Tembang Macapat Jawa: Pengertian, Sejarah, Jenis dan Filosofi
Tembang Macapat merupakan salah satu jenis puisi tradisional Jawa yang pada tiap baitnya memiliki gatra (baris kalimat). gatra sendiri tercipta dari suku kata (guru wilangan) tertentu. Selanjutnya, rangkaian tersebut selalu berakhir dengan bunyi sajak akhir, yakni guru lagu.
Meski Macapat terkenal sebagai puisi tradisional Jawa, namun di beberapa kebudayaan daerah seperti Bali, Sasak, Sunda, dan Madura, juga bisa kita temukan tembang Macapat dengan nama lain. Selain itu, Macapat juga pernah ada dalam kebudayaan Palembang dan Banjarmasin.
Pengertian Istilah dari Macapat
Secara etimologi, Macapat berarti maca papat-papat (jawa) atau yang dalam bahasa indonesia bisa bermakna membaca empat-empat. Pengertian tersebut mengarah pada cara membaca puisi ini yang terjalin pada tiap empat guru wilangan.
Selain itu, ada juga yang mengartikan bahwa -pat adalah merujuk jumlah dari sandhangan (diakritis) dalam Aksara Jawa yang relevan dalam penembangan Macapat.
Pengertian Macapat lainnya juga bisa kita dapati dalam serat mardawalangu karya dari Ranggawarsita. Menurut serat tersebut, Macapat adalah singkatan dari frasa maca-pat-lagu atau “melagukan nada keempat”. Juga, sebagai frasa maca-sa-lagu, maca-ro-lagu dan maca-tri-lagu.

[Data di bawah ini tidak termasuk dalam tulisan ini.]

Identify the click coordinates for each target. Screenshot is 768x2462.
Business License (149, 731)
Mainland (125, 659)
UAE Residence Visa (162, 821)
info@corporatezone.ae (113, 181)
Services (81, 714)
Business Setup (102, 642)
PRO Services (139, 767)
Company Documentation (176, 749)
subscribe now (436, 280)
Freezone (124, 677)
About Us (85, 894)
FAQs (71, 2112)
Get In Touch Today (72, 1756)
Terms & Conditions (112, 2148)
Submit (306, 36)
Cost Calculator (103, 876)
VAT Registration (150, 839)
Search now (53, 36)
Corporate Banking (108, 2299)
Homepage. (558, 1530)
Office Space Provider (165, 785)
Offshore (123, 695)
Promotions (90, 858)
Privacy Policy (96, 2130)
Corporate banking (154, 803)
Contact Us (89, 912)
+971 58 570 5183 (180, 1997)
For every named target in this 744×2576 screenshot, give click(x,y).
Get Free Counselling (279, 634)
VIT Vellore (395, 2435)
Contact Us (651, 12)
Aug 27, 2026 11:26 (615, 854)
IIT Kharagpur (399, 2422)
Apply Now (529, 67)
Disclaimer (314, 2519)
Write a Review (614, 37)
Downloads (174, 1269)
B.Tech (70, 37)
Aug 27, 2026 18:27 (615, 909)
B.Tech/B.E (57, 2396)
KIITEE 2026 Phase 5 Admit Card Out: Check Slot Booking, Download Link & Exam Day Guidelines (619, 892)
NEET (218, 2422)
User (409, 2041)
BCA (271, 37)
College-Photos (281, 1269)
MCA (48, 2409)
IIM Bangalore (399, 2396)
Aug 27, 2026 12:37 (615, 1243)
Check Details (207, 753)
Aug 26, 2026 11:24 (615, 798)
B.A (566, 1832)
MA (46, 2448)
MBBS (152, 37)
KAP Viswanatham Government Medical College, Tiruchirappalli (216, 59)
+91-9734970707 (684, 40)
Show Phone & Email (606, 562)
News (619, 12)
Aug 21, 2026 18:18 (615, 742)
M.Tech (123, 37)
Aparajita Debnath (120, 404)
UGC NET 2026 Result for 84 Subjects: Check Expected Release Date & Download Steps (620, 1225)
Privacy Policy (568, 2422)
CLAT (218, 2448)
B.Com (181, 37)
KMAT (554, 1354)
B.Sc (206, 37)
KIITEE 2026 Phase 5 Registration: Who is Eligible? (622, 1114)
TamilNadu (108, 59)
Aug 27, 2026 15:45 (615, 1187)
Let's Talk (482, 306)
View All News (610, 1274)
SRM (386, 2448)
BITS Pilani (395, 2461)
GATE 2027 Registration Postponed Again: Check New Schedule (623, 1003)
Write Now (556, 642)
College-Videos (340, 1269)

Dalam hal ini, maca-sa-lagu merupakan yang tertua yang konon penciptanya adalah para dewa. Lalu, turun kepada pandita Walmiki dan diperbanyak oleh sang pujangga istana Yogiswara dari Kediri. Kategori ini yang sekarang terkenal dengan sebutan tembang gedhe.
Maca-ro juga termasuk tipe tembang gedhé yang mana jumlah bait per pupuh bisa kurang dari empat. Sementara itu, jumlah suku kata dalam setiap bait tidaklah selalu sama. Pembuatnya adalah sang pujangga istana Yogiswara dari Kediri.
Sementara itu, maca-tri menjadi kategori yang ketiga dan termasuk dalam tembang tengahan. Konon penciptanya adalah Resi Wiratmaka, seorang pandita istana Janggala. Lalu, Pangeran Panji Inokartapati dan saudaranya menyempurnakannya.
Jenis terakhir adalah maca-pat-lagu yang selanjutnya mewakili Macapat. Istilah lainnya adalah tembang cilik. Konon, pencipta maca-pat-lagu atau tembang cilik adalah Sunan Bonang dan kemudian turun kepada semua wali.
Perihal Sejarah Tembang Macapat
Tembang Macapat memiliki sejarah yang cukup rumit untuk kita ketahui. Secara umum sejarah macapat ketika merujuk pada pendapat Pegeud tercipta pada akhir masa Majapahit atau sejak hadirnya pengaruh Walisongo. Hanya saja, pendapat Pegeud berlaku kalau hanya untuk tembang macapat di Jawa Tengah.
Sebab di Jawa Timur dan Bali, sejarah Macapat telah ada sejak sebelum datangnya Agama Islam. Di sisi lain, Purbatjaraka mengatakan bahwa macapat lahir bersamaan Syair Jawa Tengahan. Karseno Saputra pun memperkuat pendapat ini dengan mengatakan:
"Apabila pola metrum yang ada pada tembang macapat sama dengan pola metrum tembang tengahan. Jika tembang macapat tumbuh berkembang sejalan dengan tembang tengahan, maka perkiraan Macapat telah hadir di kalangan masyarakat peminat setidak-tidaknya pada tahun 1541 Masehi"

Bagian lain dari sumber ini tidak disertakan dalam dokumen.